Model Context Protocol (MCP) servers are external resource servers that provide AI-powered capabilities and tools to workload principals (AI agents). MCP servers can be integrated with Okta to enable secure, authorized access to their capabilities through standardized OAuth 2.0 flows.
Okta for AI Agents manages the registration, configuration, and lifecycle of third-party MCP servers, helping to ensure the following:
- MCP servers are properly validated before allowing connections
- Authorization servers that are protecting MCP Servers are configured correctly for token exchange
- Readiness checks verify all dependencies are satisfied
- Access is authorized through standard OAuth 2.0 protocols
MCP servers can be associated with two types of authorization servers:
Okta Custom Authorization Servers (
aus...prefix). See Custom Authorization Servers.- Support XAA (Cross-App Access) capability
- Okta custom authorization servers with ID-JAG token support
- No additional protocol configuration required
External Authorization Servers (
eas...prefix)- Support STS (Security Token Service) capability
- External identity providers (such as GitHub and GitLab)
- Require OAuth endpoint configuration
- Require client registration in Okta
MCP servers support different authorization capabilities:
- XAA (Cross-App Access): Native identity chaining for token exchange
- STS (Security Token Service): Standard OAuth 2.0 token exchange with external IdPs
An MCP server is considered connectable when at least one authorization server supports either XAA or STS capabilities.
MCP servers transition through different states during their lifecycle:
- PENDING: MCP server created but not yet ready for operations. Initial state after creation.
- INACTIVE: MCP server is inactive and ready to be activated. Configuration has been validated.
- ACTIVE: MCP server is active and operational. Can accept connections from clients.
- INVALID: MCP server configuration is invalid or validation failed. Requires remediation.
- DELETED: MCP server has been deleted and removed from the system.
- Admin Registers → INACTIVE: Admin completes registration and configuration
- Validation Fails → INVALID: Server configuration fails validation checks
- Delete Before Registration → DELETED: Server is deleted before completing registration
- Activate Server → ACTIVE: Admin activates the server for use
- Validation Fails → INVALID: Subsequent validation reveals configuration issues
- Delete Server → DELETED: Server is deleted before activation
- Deactivate Server → INACTIVE: Admin deactivates the server
- Runtime Validation Fails → INVALID: Runtime checks detect configuration problems
- Fix Issues & Validate → INACTIVE: Issues are resolved and validation passes
- Delete Server → DELETED: Server is deleted instead of being fixed
Authorization servers associated with MCP servers follow a similar lifecycle with connectivity verification:
Workload principals (AI agents) request tokens from authorization servers to access MCP server capabilities. See Workload Principals for more information.
MCP servers use OAuth 2.0 token exchange flows:
- ID-JAG tokens: Issued by Okta org authorization servers for XAA capability
- Access tokens: Exchanged or issued for accessing MCP server resources
See AI agent token exchange guide - Authorization server (ID-JAG) for detailed flow documentation.

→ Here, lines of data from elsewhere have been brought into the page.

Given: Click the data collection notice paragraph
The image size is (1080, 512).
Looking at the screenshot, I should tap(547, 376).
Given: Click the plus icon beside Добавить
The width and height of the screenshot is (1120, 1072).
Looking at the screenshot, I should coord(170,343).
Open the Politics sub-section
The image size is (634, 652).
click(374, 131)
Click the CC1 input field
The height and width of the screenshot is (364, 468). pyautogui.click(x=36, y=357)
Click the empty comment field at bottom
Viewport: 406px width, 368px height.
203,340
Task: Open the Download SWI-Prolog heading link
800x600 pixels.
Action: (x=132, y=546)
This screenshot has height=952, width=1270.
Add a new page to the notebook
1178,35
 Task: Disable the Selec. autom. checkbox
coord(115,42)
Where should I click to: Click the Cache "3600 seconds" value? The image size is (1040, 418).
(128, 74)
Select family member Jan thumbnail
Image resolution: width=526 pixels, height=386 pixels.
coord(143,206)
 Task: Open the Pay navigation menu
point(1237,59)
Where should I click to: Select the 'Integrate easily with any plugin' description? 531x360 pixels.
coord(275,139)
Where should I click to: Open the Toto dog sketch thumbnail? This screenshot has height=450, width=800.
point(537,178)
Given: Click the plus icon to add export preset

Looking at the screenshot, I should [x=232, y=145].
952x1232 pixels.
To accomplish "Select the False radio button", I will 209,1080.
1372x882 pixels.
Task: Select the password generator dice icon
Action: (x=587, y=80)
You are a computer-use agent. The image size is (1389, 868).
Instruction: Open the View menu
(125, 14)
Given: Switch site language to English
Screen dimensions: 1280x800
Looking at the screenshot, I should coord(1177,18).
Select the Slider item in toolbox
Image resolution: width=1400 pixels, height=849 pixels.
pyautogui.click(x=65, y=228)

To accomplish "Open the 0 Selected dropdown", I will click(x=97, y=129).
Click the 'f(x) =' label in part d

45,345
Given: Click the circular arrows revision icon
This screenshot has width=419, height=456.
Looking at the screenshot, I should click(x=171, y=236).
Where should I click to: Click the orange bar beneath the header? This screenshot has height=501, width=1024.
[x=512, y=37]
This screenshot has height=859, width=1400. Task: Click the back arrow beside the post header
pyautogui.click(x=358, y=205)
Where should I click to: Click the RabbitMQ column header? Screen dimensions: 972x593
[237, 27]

External authorization servers (STS capability) require configuration of:
- Authorization endpoint: OAuth 2.0 authorization endpoint URL
- Token endpoint: OAuth 2.0 token endpoint URL
- Grant types: Supported OAuth grant types (authorization_code, refresh_token)
See AI agent token exchange guide - Resource server for detailed flow documentation.
External authorization servers require the MCP server to be registered as a trusted client in Okta. This registration:
- Creates an OAuth client app in Okta
- Configures client credentials for token exchange
- Establishes trust between Okta and the external authorization server
See the MCP Server Registration API reference and Add MCP servers in the help documentation.